===== SUPPLIED MATERIAL
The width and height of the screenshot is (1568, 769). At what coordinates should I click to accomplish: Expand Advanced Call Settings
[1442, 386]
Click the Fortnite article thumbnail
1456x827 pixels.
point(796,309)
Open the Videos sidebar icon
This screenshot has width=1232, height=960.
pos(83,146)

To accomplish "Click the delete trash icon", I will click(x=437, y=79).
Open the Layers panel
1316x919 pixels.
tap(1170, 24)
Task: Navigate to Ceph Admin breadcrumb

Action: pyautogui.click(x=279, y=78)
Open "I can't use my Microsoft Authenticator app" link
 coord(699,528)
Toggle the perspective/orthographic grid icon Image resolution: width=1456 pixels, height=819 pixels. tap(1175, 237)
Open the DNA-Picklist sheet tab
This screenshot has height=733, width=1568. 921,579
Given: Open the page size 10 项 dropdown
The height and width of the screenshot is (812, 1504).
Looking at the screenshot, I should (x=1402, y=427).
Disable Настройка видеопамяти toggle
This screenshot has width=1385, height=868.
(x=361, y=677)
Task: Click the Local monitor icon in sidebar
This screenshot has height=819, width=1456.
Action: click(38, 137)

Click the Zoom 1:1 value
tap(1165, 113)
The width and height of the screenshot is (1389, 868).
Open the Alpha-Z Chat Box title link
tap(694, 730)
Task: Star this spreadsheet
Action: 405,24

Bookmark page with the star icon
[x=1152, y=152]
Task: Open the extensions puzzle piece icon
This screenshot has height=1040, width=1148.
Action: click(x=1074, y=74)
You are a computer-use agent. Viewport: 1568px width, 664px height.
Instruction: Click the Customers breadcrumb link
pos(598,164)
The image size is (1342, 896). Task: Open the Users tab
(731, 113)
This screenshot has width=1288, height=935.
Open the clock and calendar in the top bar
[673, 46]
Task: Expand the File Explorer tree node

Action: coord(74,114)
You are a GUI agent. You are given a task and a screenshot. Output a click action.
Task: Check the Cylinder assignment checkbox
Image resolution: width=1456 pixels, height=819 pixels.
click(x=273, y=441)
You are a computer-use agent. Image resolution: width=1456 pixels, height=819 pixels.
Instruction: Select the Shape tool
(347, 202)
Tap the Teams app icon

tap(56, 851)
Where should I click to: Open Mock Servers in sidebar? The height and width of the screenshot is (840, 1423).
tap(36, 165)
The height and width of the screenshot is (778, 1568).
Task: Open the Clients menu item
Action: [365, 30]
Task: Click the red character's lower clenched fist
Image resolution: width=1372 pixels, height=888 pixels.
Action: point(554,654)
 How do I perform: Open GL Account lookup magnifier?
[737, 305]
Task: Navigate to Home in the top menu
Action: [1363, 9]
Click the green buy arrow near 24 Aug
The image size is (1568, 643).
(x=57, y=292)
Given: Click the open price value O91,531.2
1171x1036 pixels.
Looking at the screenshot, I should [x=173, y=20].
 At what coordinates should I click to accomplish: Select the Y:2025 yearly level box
==========
EXERCISE OBJECTIVE → Filter the records above for the string "agent" and copy each matching line.

SOLUTION TO THIS EXERCISE →
You are a computer-use agent. Viewport: 1568px width, 664px height.
You are a GUI agent. You are given a task and a screenshot. Output a click action.
You are a computer-use agent. Image resolution: width=1456 pixels, height=819 pixels.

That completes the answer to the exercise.